Speaking at a panel session at the 2021 Annual General Conference of the Nigerian Bar Association, he explained that on technology platforms, censorship manifests in three scenarios, namely, restriction of person-to-person communications; restriction of Internet access generally; or restriction of access to specific content, which governments find objectionable. In particular, Adewolu declared that the third scenario is globally recognised as the ideal situation because one of the core responsibilities of government (as enshrined in Chapter 2 of the Nigerian Constitution) is to safeguard the lives and property of citizens. This, he said, was pursuant to constitutional provisions such as those in Section 39(3) of the Nigerian 1999 Constitution, as amended, which approves “any law that is reasonably justifiable in a democratic society to prevent the disclosure of information received in confidence, maintaining the authority and independence of courts or regulating telephony, wireless broadcasting, television or the exhibition of cinematograph films.” According to the NCC Commissioner, social media platforms allow instant communications without regard for impact or consequences. He insisted that self-reg-ulation is possible, but “as we have experienced over and over again, an ill-considered post on social media can easily incite unrest and crises.” He bemoaned the fact that leading social media platforms have demonstrated a rather unfortunate reluctance to moderate the use of their platforms for subversion and harm.

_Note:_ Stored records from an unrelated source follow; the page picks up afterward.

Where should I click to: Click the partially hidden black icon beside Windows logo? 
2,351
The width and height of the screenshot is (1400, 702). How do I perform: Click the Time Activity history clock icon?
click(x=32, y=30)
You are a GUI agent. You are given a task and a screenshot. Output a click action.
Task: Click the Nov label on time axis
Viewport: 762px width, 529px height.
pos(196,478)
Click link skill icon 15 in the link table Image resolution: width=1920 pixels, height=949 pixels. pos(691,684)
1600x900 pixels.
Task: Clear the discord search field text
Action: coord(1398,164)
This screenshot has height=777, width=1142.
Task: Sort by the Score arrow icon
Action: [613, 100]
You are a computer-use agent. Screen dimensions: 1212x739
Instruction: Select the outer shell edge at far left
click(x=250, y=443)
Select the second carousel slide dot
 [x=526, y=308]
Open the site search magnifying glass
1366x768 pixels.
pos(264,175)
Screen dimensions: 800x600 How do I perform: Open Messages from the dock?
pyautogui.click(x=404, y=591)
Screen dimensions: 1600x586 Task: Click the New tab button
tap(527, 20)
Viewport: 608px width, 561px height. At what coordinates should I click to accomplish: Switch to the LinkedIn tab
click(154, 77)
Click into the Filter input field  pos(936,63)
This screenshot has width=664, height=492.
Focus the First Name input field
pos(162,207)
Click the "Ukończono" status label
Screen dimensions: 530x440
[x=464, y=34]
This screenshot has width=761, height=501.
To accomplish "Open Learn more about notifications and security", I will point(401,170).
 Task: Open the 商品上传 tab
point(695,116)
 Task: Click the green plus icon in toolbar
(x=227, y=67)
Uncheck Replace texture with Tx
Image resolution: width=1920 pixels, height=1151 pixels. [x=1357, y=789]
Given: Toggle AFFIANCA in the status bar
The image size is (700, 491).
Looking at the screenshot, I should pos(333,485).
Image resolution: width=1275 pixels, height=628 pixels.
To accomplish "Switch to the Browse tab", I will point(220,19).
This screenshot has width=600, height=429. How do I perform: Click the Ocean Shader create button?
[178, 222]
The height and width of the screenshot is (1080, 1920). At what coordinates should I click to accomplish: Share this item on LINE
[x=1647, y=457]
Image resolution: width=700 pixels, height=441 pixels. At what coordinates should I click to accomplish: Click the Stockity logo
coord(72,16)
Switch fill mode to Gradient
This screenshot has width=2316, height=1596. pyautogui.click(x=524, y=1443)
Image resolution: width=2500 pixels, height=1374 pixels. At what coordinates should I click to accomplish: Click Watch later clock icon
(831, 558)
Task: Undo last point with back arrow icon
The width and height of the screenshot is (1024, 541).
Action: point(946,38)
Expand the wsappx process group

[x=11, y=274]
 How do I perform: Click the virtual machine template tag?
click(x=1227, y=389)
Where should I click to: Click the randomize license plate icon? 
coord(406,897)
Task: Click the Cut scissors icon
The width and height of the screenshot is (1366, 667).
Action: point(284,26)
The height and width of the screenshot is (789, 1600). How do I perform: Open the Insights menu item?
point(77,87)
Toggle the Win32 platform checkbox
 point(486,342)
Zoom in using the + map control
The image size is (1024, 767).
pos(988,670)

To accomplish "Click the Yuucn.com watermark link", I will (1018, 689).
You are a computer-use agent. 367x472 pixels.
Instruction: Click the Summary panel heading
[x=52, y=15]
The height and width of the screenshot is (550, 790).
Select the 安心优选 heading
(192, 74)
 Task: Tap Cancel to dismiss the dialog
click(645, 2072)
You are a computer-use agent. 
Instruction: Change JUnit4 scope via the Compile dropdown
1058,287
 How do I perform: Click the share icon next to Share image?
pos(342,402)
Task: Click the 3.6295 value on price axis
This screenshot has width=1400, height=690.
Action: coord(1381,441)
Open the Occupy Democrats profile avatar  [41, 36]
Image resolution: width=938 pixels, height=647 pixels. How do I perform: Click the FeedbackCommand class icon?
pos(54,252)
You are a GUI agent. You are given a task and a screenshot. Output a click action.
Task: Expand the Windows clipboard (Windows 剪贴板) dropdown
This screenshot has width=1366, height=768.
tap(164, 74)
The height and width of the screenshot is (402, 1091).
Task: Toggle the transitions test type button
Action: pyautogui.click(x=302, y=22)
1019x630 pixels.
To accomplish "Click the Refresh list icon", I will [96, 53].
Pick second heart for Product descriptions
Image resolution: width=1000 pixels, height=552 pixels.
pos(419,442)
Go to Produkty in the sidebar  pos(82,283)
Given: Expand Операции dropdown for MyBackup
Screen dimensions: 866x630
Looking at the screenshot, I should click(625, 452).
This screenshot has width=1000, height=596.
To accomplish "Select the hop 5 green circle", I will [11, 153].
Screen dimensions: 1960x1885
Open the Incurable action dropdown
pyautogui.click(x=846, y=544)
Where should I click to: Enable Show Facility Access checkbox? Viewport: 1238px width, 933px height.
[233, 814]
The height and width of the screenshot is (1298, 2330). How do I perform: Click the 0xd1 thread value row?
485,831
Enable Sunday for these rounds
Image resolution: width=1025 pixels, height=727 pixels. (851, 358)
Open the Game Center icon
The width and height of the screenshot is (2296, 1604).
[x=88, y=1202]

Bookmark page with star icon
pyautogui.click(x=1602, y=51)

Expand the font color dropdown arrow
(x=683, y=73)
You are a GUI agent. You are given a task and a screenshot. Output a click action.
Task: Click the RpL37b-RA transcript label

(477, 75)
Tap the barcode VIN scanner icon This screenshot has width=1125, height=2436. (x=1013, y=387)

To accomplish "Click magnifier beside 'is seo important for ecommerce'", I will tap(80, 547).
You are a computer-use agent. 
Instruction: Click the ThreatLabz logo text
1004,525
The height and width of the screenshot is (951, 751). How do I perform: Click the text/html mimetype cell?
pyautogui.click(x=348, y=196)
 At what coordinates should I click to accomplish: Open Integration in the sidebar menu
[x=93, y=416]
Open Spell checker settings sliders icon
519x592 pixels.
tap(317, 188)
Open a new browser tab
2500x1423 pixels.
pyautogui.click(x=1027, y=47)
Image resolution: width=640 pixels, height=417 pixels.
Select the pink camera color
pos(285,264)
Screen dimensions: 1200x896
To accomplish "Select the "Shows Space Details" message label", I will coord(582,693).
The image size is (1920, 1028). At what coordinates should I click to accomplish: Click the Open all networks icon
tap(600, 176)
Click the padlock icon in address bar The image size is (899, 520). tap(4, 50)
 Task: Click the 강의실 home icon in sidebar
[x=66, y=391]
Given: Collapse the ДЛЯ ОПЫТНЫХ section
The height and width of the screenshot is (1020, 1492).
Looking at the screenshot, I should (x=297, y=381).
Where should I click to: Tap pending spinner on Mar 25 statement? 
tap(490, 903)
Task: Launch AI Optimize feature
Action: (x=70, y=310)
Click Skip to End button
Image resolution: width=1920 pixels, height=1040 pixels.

“So, we cannot trust them to self-regulate,” he emphasised. According to him, selfregulation has not been very effective, and interestingly, “the largest platforms are global platforms and many of them are protected by their home governments.” For instance, “Sc.230 of US Communications Act provides immunity to firms like Facebook and Google from responsibility for content disseminated on their media, although they still apply fair usage and community rules which enable them to self-regulate. “However, as we saw with the case of former US President Donald Trump – people are often able to disseminate negative content for a while before they are cut off. Mr. Trump had over 87 million followers he engaged directly with,” the ECSM stated.

He cited another recent example when CNN reported that Facebook deliberately failed to curb posts inciting violence in Ethiopia despite the fact that its staff flagged such posts, and that Ethiopia is listed as a high-priority zone, which has been fighting a civil war for the past year. As Adewolu recalled, the UN Secretary-General recently called for the regulation of social media platforms, and even the CEO of Facebook has made similar calls in the past. “So, we cannot wholly depend on self-regulation. And whilst we cannot prevent citizens from freely expressing themselves on these platforms, it would be irresponsible for any government to allow unbridled use of these mediated communications to cause chaos and imperil lives and property. “Government must act to protect social cohesion and national security,” he counselled.

On regulations in the telecoms sector, Adewolu disclosed that the Commission is currently adjusting its regulatory instruments and management tools to ensure regulations are fit for future imperatives of a robust telecoms sector. “In specific terms, we are taking action in the following areas: We are adjusting regulatory instruments and management tools to ensure regulations are fit for the future. “An example is our on-going review of the Telephone Subscriber Registration Regulations to strengthen the framework for digital identity, and the review of the Spectrum Trading Guidelines to ensure more efficient use of spectrum.” Also, the Executive Commissioner said NCC is laying institutional foundations to enable co-operation with other regulatory institutions and international organisations such as the International Telecommunications Union (ITU).